Forget the oven and grab a pressure cooker, you can make delicious moist cake in it. No Kidding!
The first ever cake that I’d gobbled up when I was a kid was not the fancy one that was made in an oven nor it was topped with whipped cream or buttercream frosting. It was a simple and humble butter cake made in a pressure cooker by my dear mom. At that time we didn’t have an oven, but my grand parents had an electric oven which looked like a large dutch oven with a lid, it was light weighted and can be carried by hand to anyplace. Whenever we used to visit my grandparents, my mom used to make cakes and cookies in it. I am not sure if that oven is still at my grand parents house, may be I should raid the attic the next time I make a visit. If I get lucky, I’ll share the picture of that antique oven, it has a very unique look. Other times, my mom made the cake in a pressure cooker and we enjoyed it like anything. The texture of that cake was very similar to the ones made in an oven and tasted really good.
Now that almost all the kitchen has an oven, does it make any sense to bake a cake in a pressure cooker?
Well, I’d been thinking of making the cake in a pressure cooker for so long and it finally happened yesterday on a very snowy day. I opened up the curtains that blocked the backyard view, I peeped outside and got glued to the view of snow flakes having fun in the air. They were reluctant enough to settle down. It was a very calm and soothing view. Suddenly, my mind time traveled to my childhood; a lot of good memories flashed through my mind, one of them was the cake made in a pressure cooker. The enthusiasm and the happiness my sister and I had while we enjoyed that cake, how we fought for the last piece of the cake, how grateful we were to our mom for treating us…

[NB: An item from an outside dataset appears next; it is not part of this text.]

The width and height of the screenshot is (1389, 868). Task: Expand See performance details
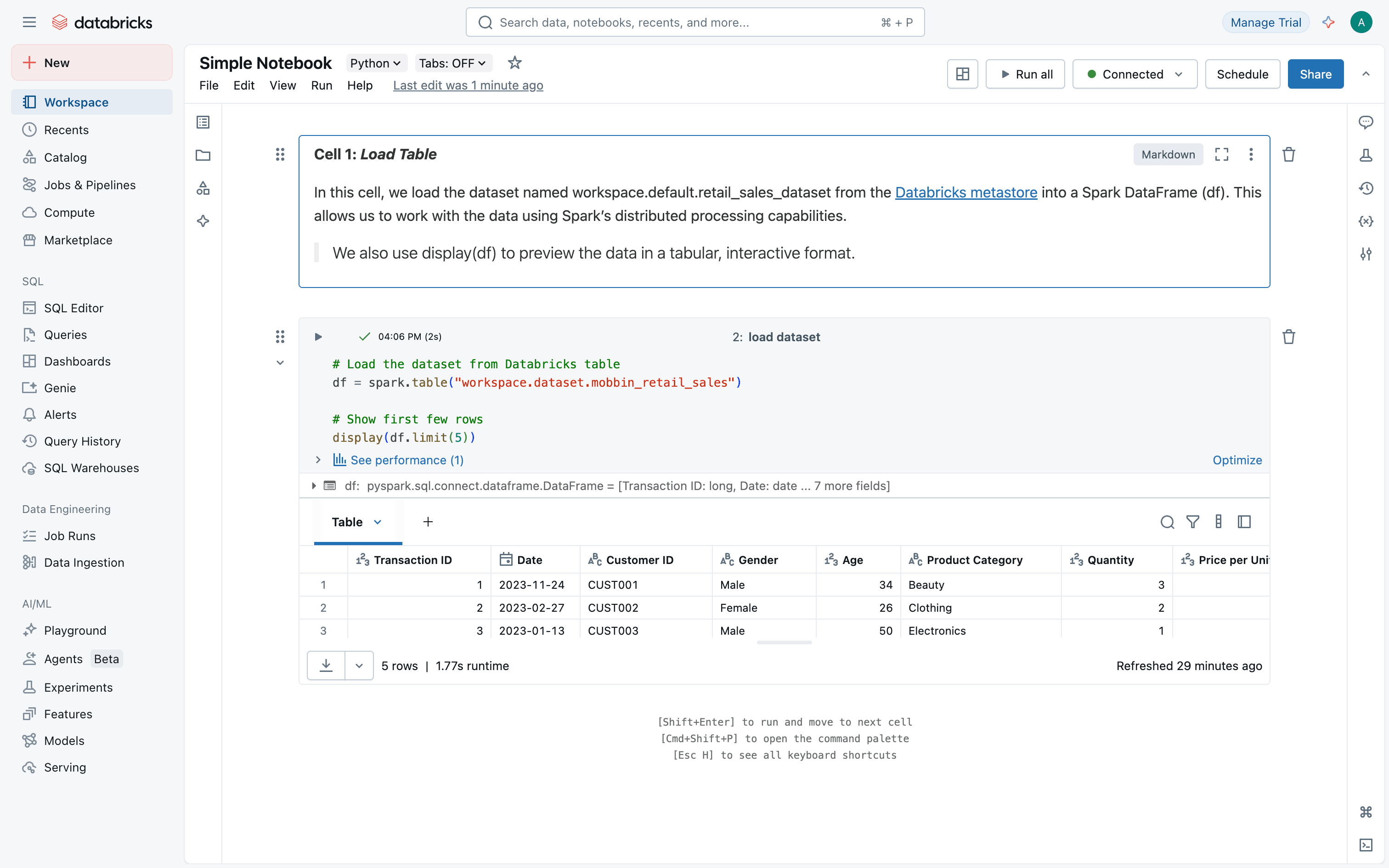coord(398,460)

I wanted to recreate that whole experience, for that I had to make the cake in a pressure cooker not in the oven. It wasn’t that hard at all as I had a pressure cooker and all the simple ingredients to make the cake. I made the cake batter, poured it into a pan, kept it in the pressure cooker and for the next 35 minutes I kept my fingers crossed. I wanted the cake to turn out good just like my mom made, I wasn’t ready for any flops. The cake did turn out great, the texture was so soft and moist. It would be hard for anyone to believe that this cake was made in a pressure cooker.
- All purpose flour – ¾ cup
- Cocoa powder- ¾ cup
- Powdered sugar- 1½ cups
- Butter(unsalted) – 100 gm or ½ cup + more for greasing the cake pan
- Eggs(white and yolk separated), room temperature- 3, large
- Baking powder – ½ tsp
- Vanilla extract- 1 tsp
- Use Gluten free flour instead of all purpose flour
- Xanthun gum- 1 tsp
- Separate the egg white and yolks.
- Beat the egg white separately using an electric hand mixer till fluffy, keep aside.
- Beat the egg yolks separately till smooth, keep aside.
- In a large bowl, combine flour, cocoa powder and baking powder together.
- In another bowl, beat the powdered sugar and butter to a cream mixture.
- First, add the beaten egg white and combine well.
- Next, add the beaten egg yolk and combine using an electric hand mixer.
- Add the vanilla extract, combine well.
- Add the flour mix little by little and gently fold it using a whisk or beat at low speed.
- Line the bottom of a 6 x 2-3/4 inch spring foam pan or a 9 inch pan with parchment paper, grease the pan with butter.
- Pour the cake batter into the pan.
- Place a pressure cooker over medium heat.
- Place a rack into the pressure cooker and place the cake pan on it.
- Don’t place the cake pan directly on the pressure cooker, the bottom of the cake will burn fast.
- Cover the cooker with its lid without the sealing ring and don’t place the whistle on it either.
- Turn down the heat to low and cook for 30 to 40 minutes till a fork inserted into the cake comes out clean.
-I used a 3 L pressure cooker so had to use small cake pan which was taller, so it took longer time for the cake to cook.
-If using 5 L or larger cooker, use 9 inch cake pan.
-The cake cooks faster and evenly without burning the sides or bottom in a larger flat cake pan.